---------- Data shown
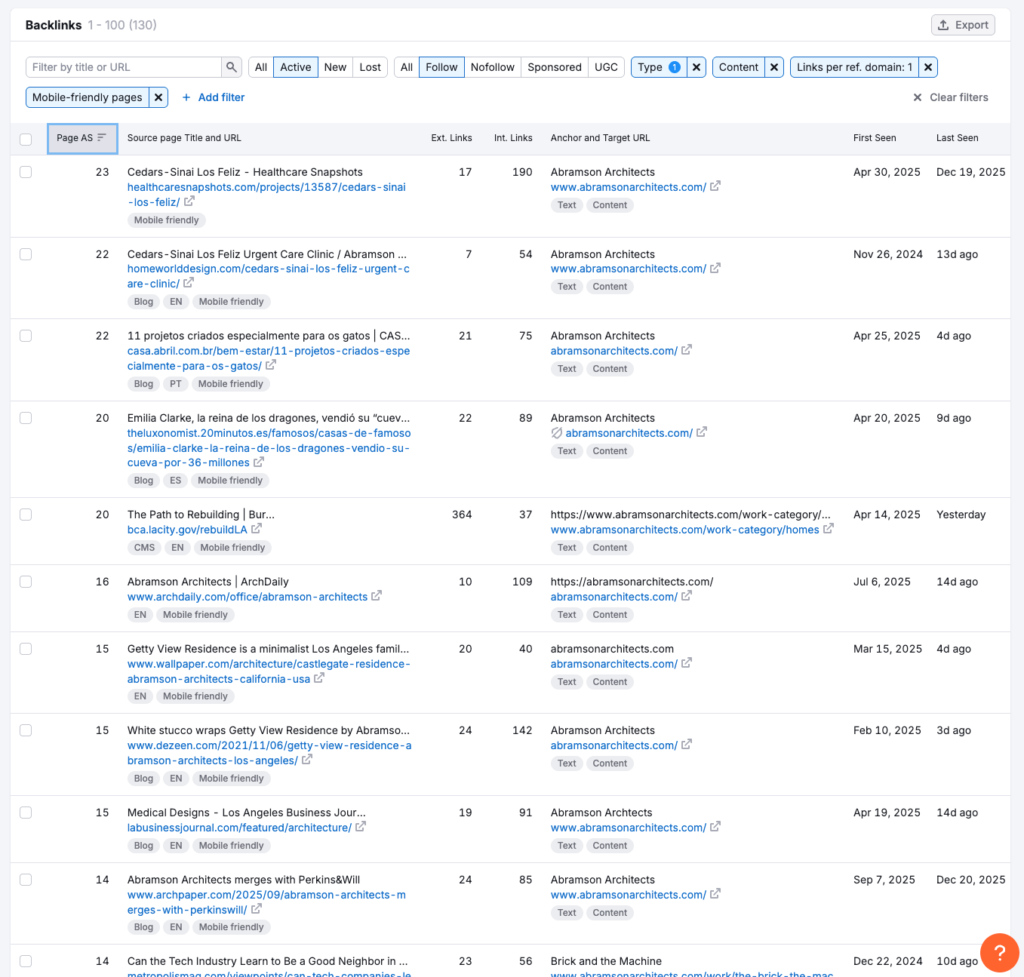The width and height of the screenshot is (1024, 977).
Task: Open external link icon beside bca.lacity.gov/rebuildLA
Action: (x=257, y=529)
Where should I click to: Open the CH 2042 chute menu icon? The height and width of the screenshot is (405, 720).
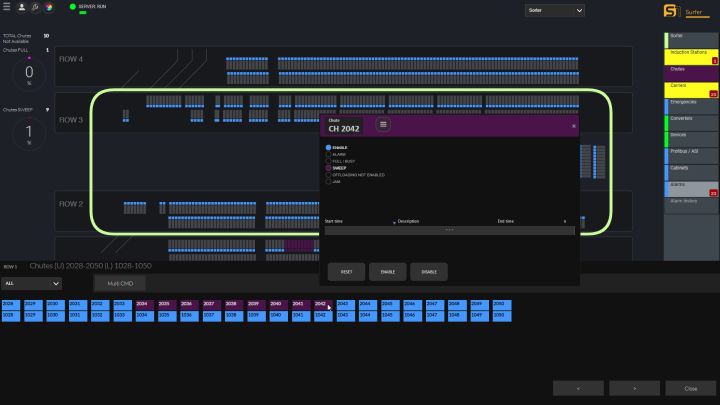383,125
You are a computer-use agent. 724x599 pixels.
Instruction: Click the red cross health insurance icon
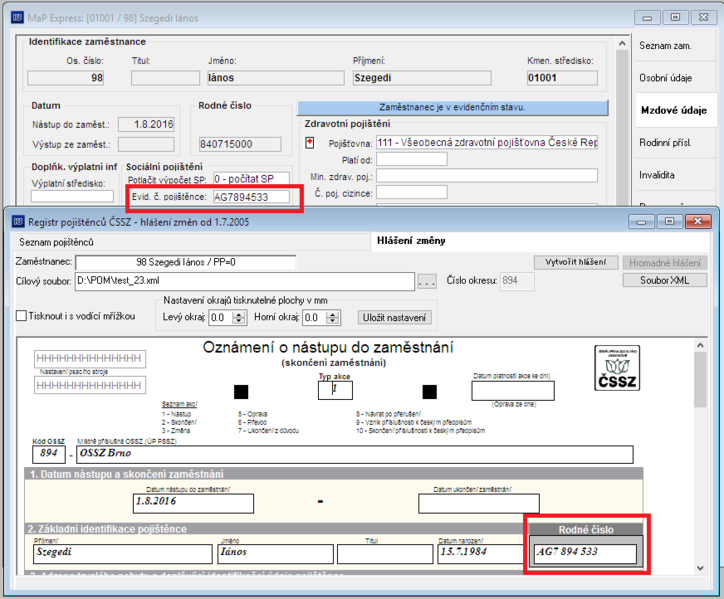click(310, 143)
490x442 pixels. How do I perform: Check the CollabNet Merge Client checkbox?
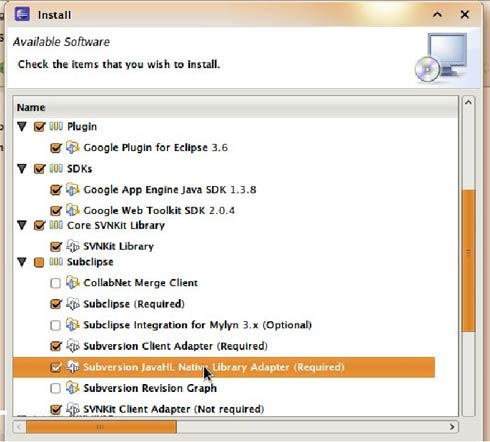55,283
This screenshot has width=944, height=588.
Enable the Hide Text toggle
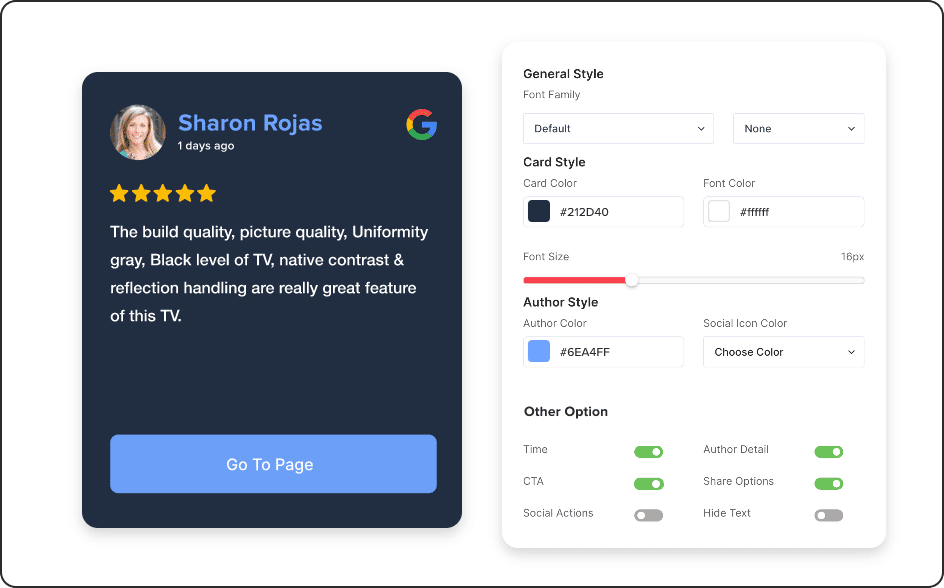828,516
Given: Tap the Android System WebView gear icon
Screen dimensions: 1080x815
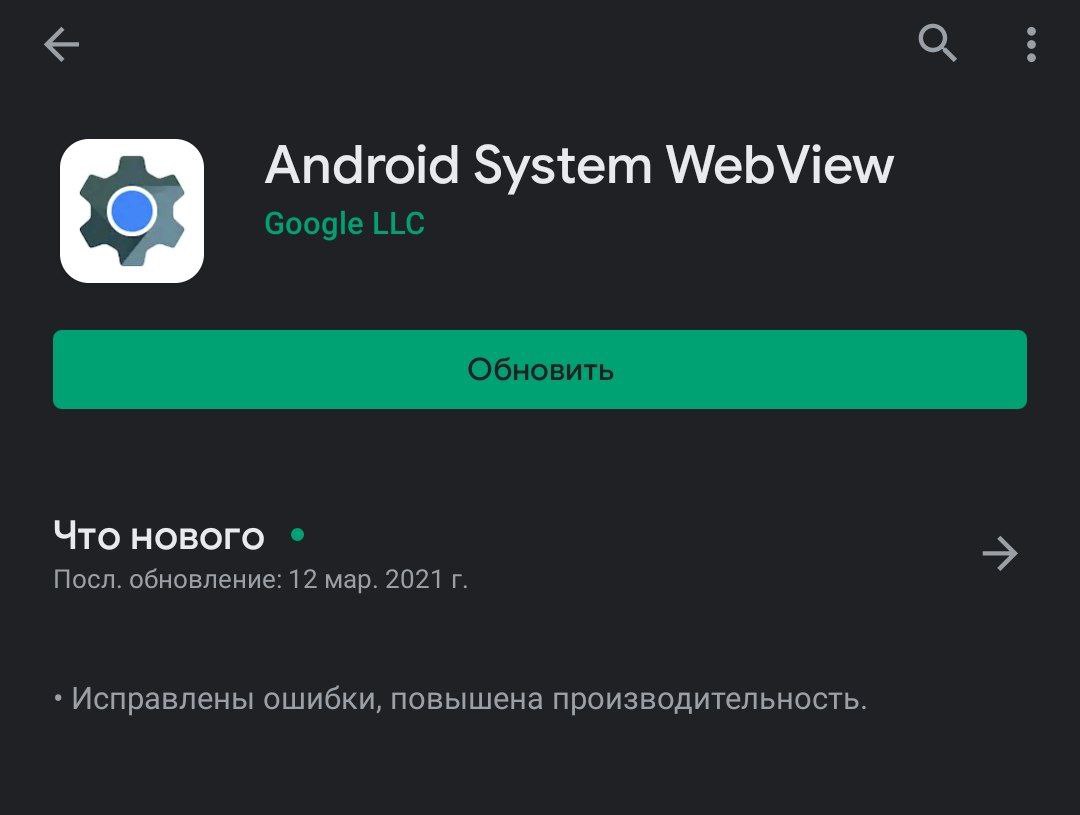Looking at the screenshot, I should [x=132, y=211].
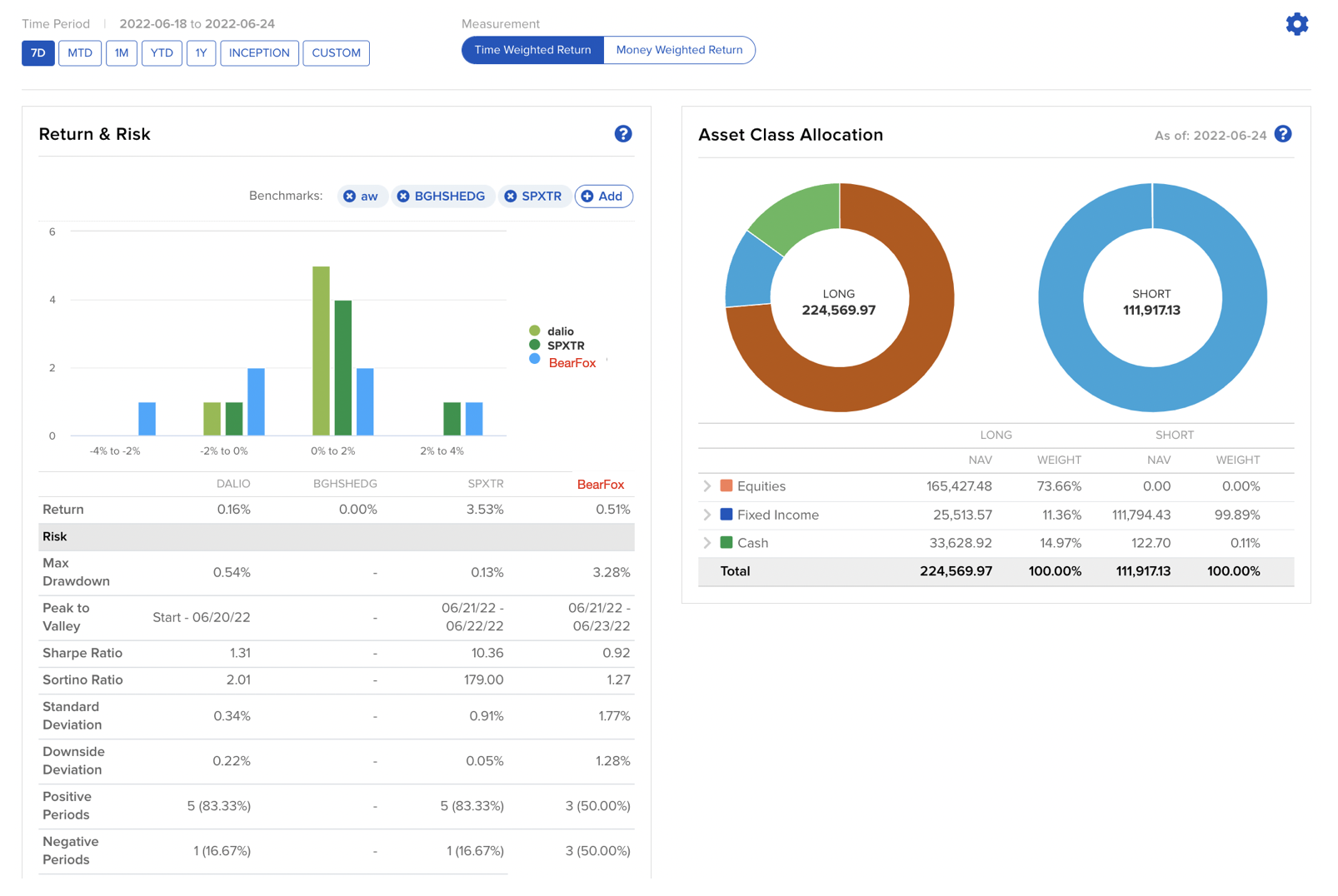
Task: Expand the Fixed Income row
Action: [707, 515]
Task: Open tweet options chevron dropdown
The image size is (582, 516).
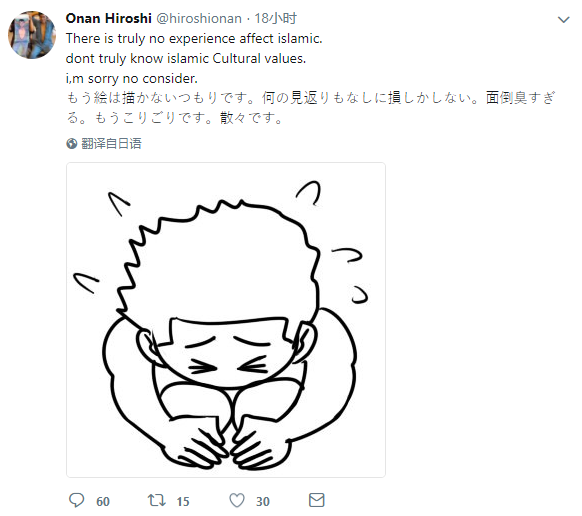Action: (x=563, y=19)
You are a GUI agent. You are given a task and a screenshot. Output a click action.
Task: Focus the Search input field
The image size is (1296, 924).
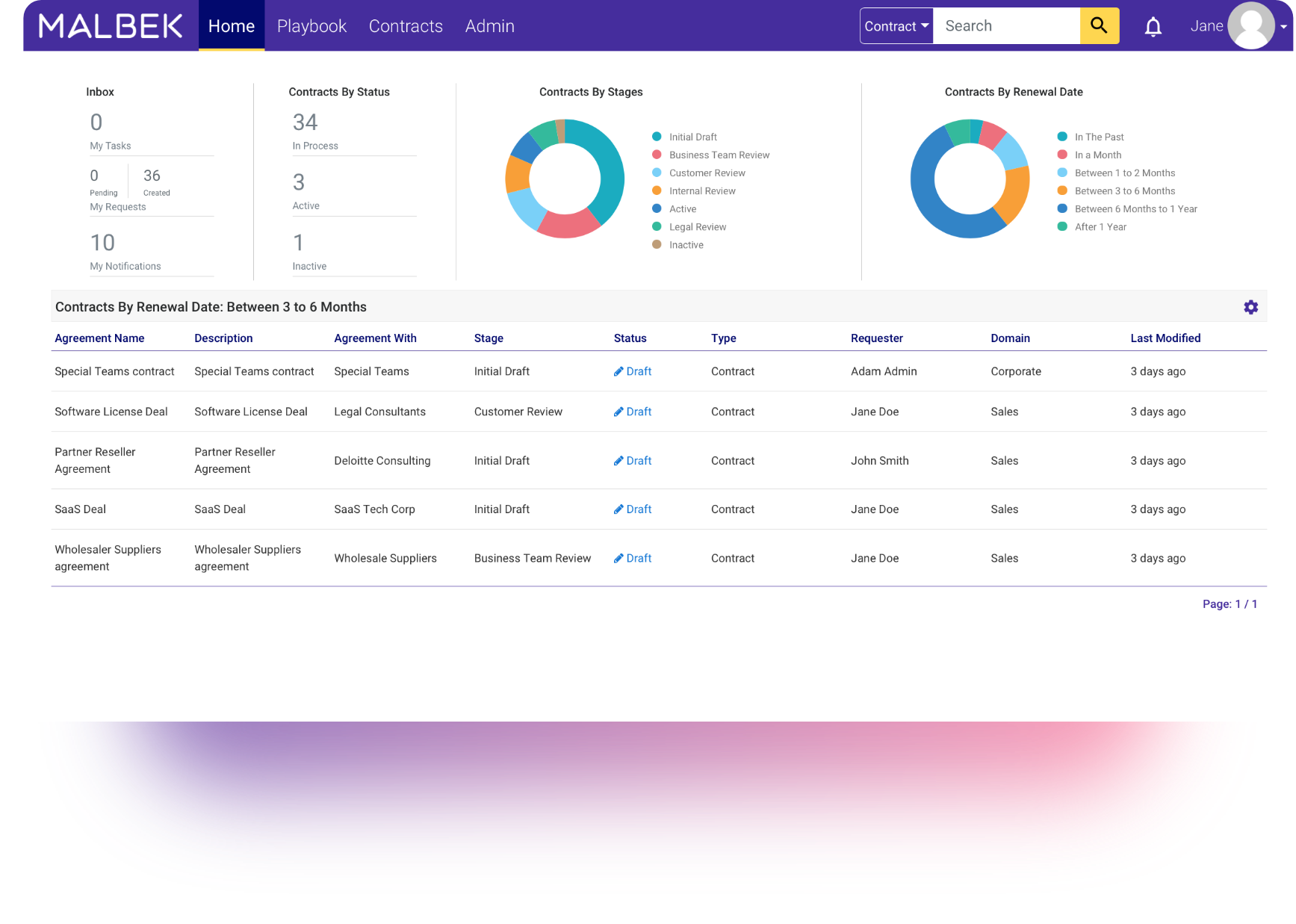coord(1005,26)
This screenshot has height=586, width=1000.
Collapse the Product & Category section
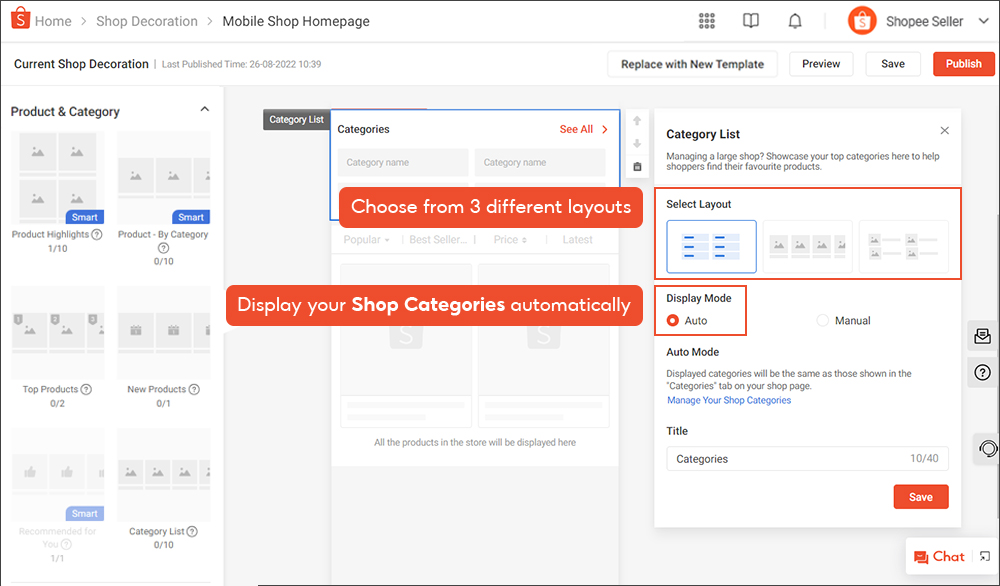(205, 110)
--------------------
About this exercise: Lines that contain the word "agent": how many are there in the data? Give the number and nothing else.

Exercise solution: 2